__OBJECTIVE__: Carry on the passage about the founding of the PKK, starting right after its final sentence.

__PAGE__:
########

Blood and Belief: The PKK and the Kurdish Fight for Independence

One chilly fall night in 1978, a small group of university drop-outs and their friends gathered behind blacked-out windows in Turkey’s southeast to plan a war for an independent Kurdish state. Driven by their revolutionary zeal and moral certitude, the young men and women did not see any serious barriers to their success. But outsiders might have been forgiven for thinking otherwise. Turkey’s military had hundreds of thousands of experienced soldiers. A NATO member, its government was a close ally of the United States and its armed forces recently had showed their fortitude in the swift occupation of northern Cyprus. It was no wonder that those who tracked radical groups dismissed the newly founded Kurdistan Workers’ Party (PKK) as nothing more than thrill-seekers or brigands.

########

__DATA ROWS__:
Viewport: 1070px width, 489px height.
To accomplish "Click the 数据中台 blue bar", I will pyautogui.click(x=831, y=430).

########

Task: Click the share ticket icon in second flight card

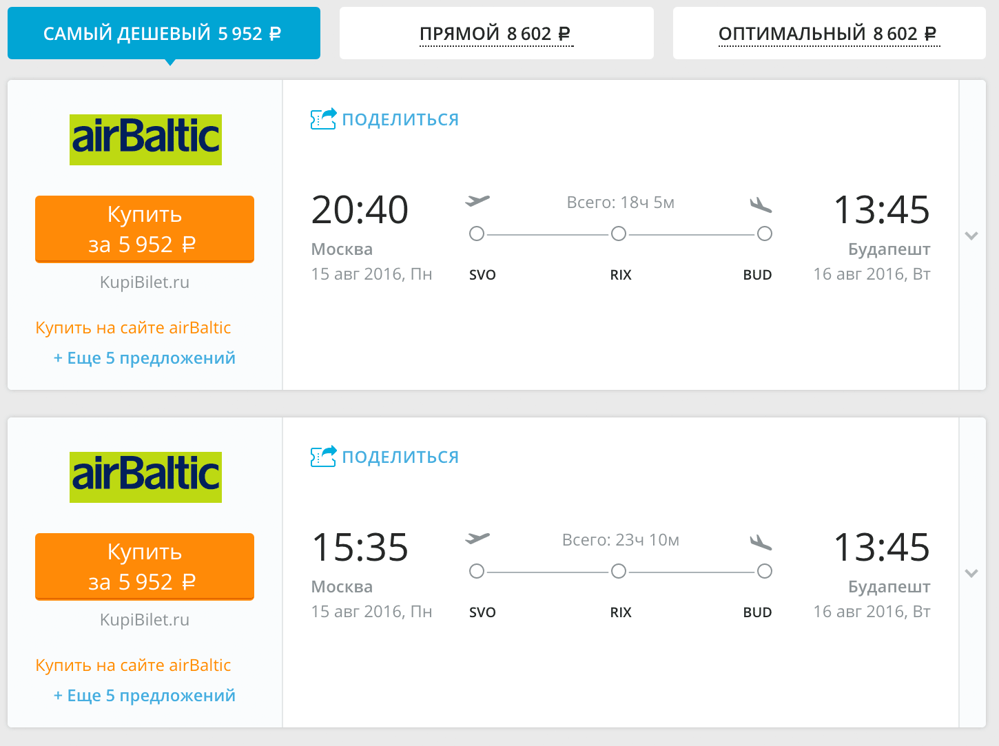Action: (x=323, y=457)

########

__OUTPUT FOR THIS TASK__:
Within a few years these pronouncements would be proven very wrong, as the PKK swept to dominance and radicalized the Kurdish national movement in Turkey. The small group of armed men and women grew into a tightly organized guerrilla force of some 15,000, with a 50,000-plus civilian militia in Turkey and tens of thousands of active backers in Europe. The war inside Turkey would leave close to 40,000 dead, result in human rights abuses on both sides, and draw in neighboring states Iran, Iraq, and Syria, which all sought to use the PKK for their own purposes.

Turkey’s capture in 1999 of PKK leader Abdullah Ocalan, coupled with his subsequent decision to suspend the separatist war, was hailed as a great victory for Turkey and in the initial euphoria it was easy to believe the rebel group had collapsed. But the end of the war did not mean the end of the PKK nor the end of Turkey’s Kurdish problem. The PKK, which for more than a decade had been the dominant political organization of Turkish Kurds, maintained its controlling power and influence. And Turkey, by its unwillingness to seriously address Kurdish demands, despite the new peace, kept the Kurdish problem alive...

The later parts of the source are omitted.